Stored dataset items
•••

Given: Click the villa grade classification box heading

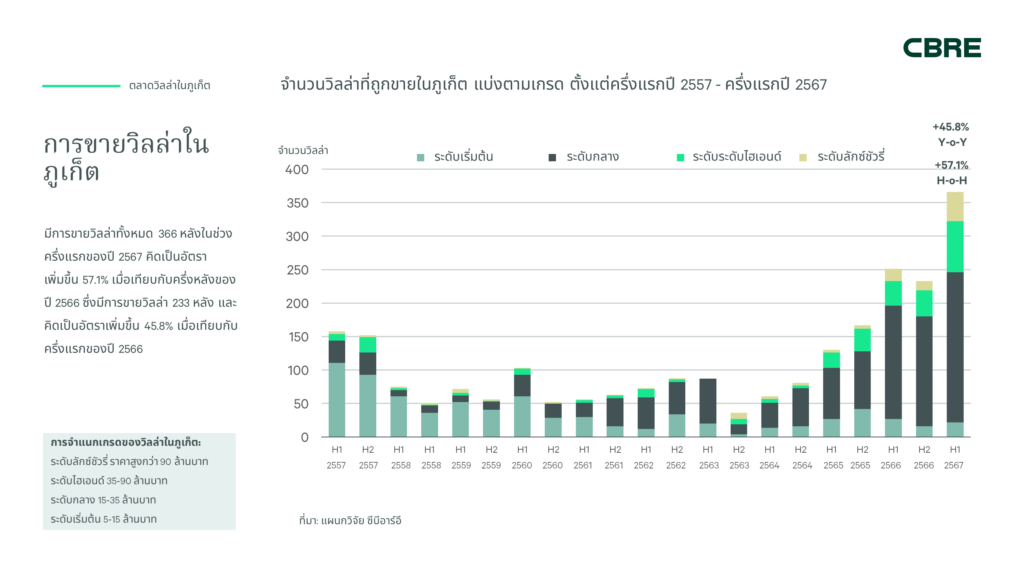Looking at the screenshot, I should 125,442.
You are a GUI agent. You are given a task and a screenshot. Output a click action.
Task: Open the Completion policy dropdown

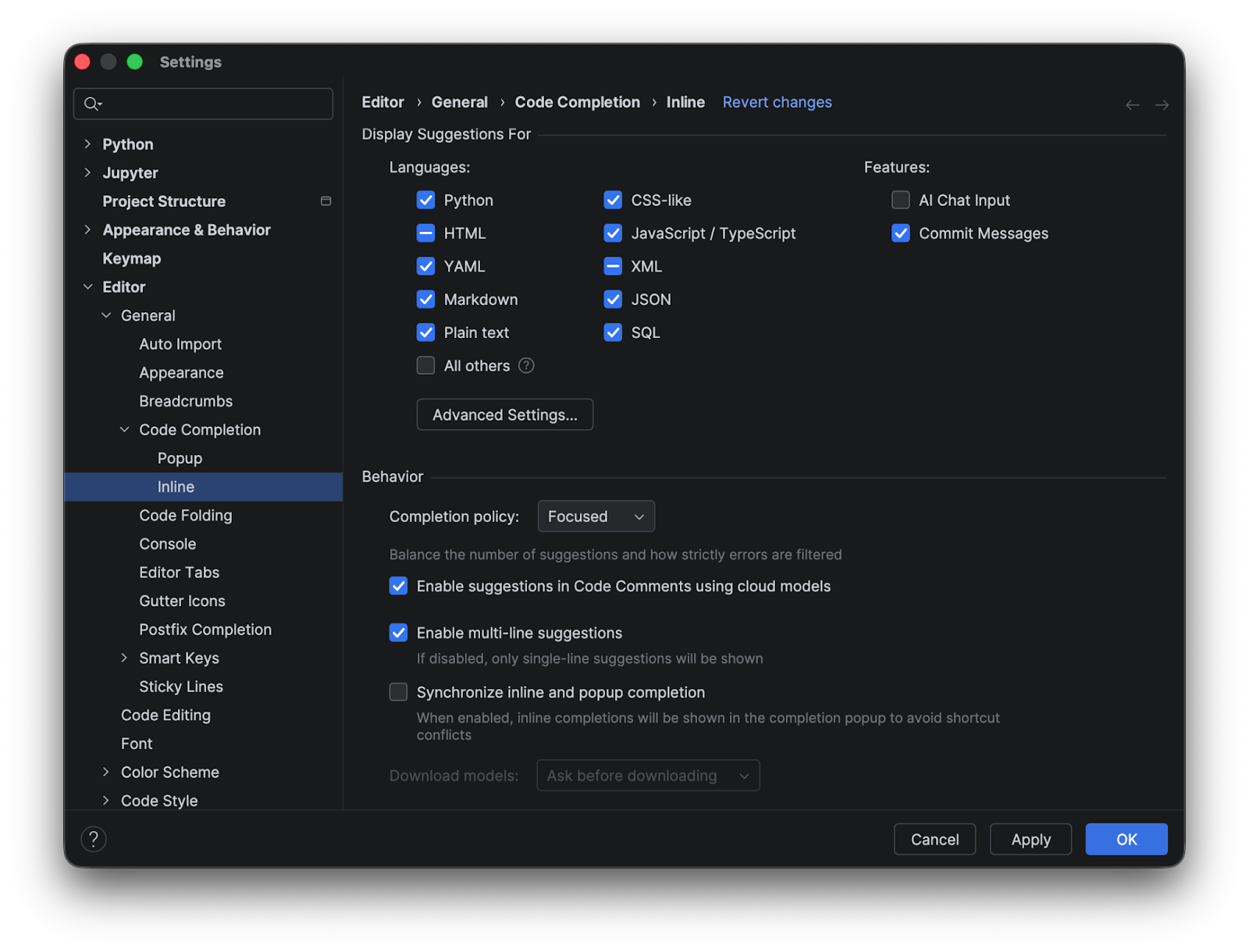coord(596,517)
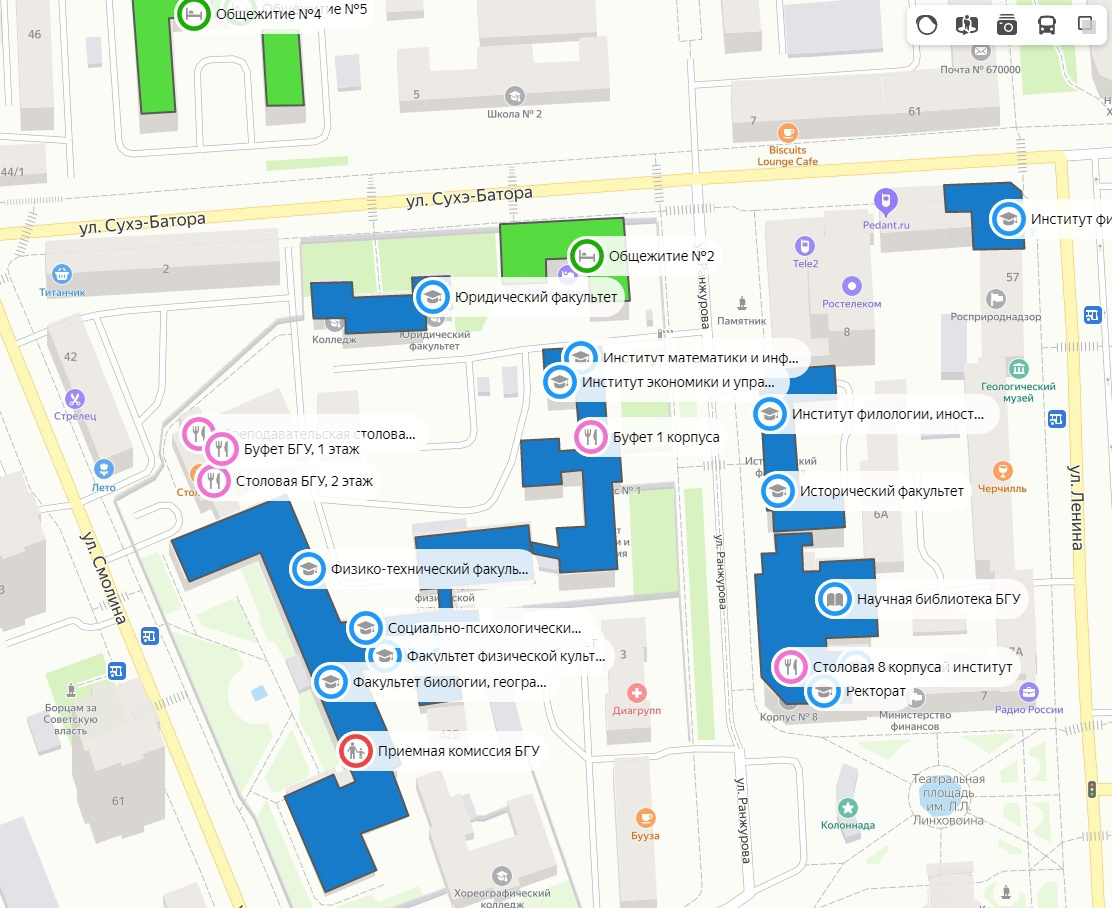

•••

▶ TASK TO CARRY OUT
Starting at the line where "You are a GUI" appears, restate every line through the end of the records above exactly, but omit the pictures.

▶ SOLUTION TO THE EXERCISE
You are a GUI agent. You are given a task and a screenshot. Output a click action.
Task: Open the Completion policy dropdown

coord(596,517)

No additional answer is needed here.